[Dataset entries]
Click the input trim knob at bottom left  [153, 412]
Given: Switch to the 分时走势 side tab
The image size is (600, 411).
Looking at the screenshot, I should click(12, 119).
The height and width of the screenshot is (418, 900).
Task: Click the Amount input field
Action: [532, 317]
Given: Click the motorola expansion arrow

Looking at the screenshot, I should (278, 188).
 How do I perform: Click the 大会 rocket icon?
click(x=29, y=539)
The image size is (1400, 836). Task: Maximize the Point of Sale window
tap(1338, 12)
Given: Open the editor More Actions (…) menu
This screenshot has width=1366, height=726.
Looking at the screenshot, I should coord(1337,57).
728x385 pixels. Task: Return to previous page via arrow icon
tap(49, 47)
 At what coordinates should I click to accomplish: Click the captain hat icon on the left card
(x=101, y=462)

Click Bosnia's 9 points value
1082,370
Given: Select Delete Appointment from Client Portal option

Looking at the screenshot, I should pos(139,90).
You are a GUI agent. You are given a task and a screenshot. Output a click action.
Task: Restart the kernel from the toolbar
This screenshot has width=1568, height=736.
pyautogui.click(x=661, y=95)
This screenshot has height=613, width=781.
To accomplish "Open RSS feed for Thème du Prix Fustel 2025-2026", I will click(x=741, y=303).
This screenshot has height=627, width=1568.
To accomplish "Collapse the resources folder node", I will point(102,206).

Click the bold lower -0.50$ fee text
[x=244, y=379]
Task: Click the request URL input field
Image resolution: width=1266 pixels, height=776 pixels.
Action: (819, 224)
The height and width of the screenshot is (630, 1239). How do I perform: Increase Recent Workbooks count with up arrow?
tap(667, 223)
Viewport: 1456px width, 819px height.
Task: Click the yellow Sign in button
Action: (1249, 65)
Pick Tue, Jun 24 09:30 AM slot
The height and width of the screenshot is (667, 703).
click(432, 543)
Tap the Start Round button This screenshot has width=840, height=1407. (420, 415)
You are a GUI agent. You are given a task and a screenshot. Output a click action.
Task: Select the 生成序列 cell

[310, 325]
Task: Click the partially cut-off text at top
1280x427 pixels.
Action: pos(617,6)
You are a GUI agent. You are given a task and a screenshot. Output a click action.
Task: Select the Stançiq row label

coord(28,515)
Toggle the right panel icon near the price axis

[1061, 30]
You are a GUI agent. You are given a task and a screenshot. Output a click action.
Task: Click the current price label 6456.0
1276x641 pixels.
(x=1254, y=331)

» **EXERCISE**
Would you set down all of the entries again, word for word?

» **FINISHED TASK**
Click the input trim knob at bottom left  [153, 412]
Given: Switch to the 分时走势 side tab
The image size is (600, 411).
Looking at the screenshot, I should click(12, 119).
The height and width of the screenshot is (418, 900).
Task: Click the Amount input field
Action: [532, 317]
Given: Click the motorola expansion arrow

Looking at the screenshot, I should (278, 188).
 How do I perform: Click the 大会 rocket icon?
click(x=29, y=539)
The image size is (1400, 836). Task: Maximize the Point of Sale window
tap(1338, 12)
Given: Open the editor More Actions (…) menu
This screenshot has width=1366, height=726.
Looking at the screenshot, I should coord(1337,57).
728x385 pixels. Task: Return to previous page via arrow icon
tap(49, 47)
 At what coordinates should I click to accomplish: Click the captain hat icon on the left card
(x=101, y=462)

Click Bosnia's 9 points value
1082,370
Given: Select Delete Appointment from Client Portal option

Looking at the screenshot, I should pos(139,90).
You are a GUI agent. You are given a task and a screenshot. Output a click action.
Task: Restart the kernel from the toolbar
This screenshot has width=1568, height=736.
pyautogui.click(x=661, y=95)
This screenshot has height=613, width=781.
To accomplish "Open RSS feed for Thème du Prix Fustel 2025-2026", I will click(x=741, y=303).
This screenshot has height=627, width=1568.
To accomplish "Collapse the resources folder node", I will point(102,206).

Click the bold lower -0.50$ fee text
[x=244, y=379]
Task: Click the request URL input field
Image resolution: width=1266 pixels, height=776 pixels.
Action: (819, 224)
The height and width of the screenshot is (630, 1239). How do I perform: Increase Recent Workbooks count with up arrow?
tap(667, 223)
Viewport: 1456px width, 819px height.
Task: Click the yellow Sign in button
Action: (1249, 65)
Pick Tue, Jun 24 09:30 AM slot
The height and width of the screenshot is (667, 703).
click(432, 543)
Tap the Start Round button This screenshot has width=840, height=1407. (420, 415)
You are a GUI agent. You are given a task and a screenshot. Output a click action.
Task: Select the 生成序列 cell

[310, 325]
Task: Click the partially cut-off text at top
1280x427 pixels.
Action: pos(617,6)
You are a GUI agent. You are given a task and a screenshot. Output a click action.
Task: Select the Stançiq row label

coord(28,515)
Toggle the right panel icon near the price axis

[1061, 30]
You are a GUI agent. You are given a task and a screenshot. Output a click action.
Task: Click the current price label 6456.0
1276x641 pixels.
(x=1254, y=331)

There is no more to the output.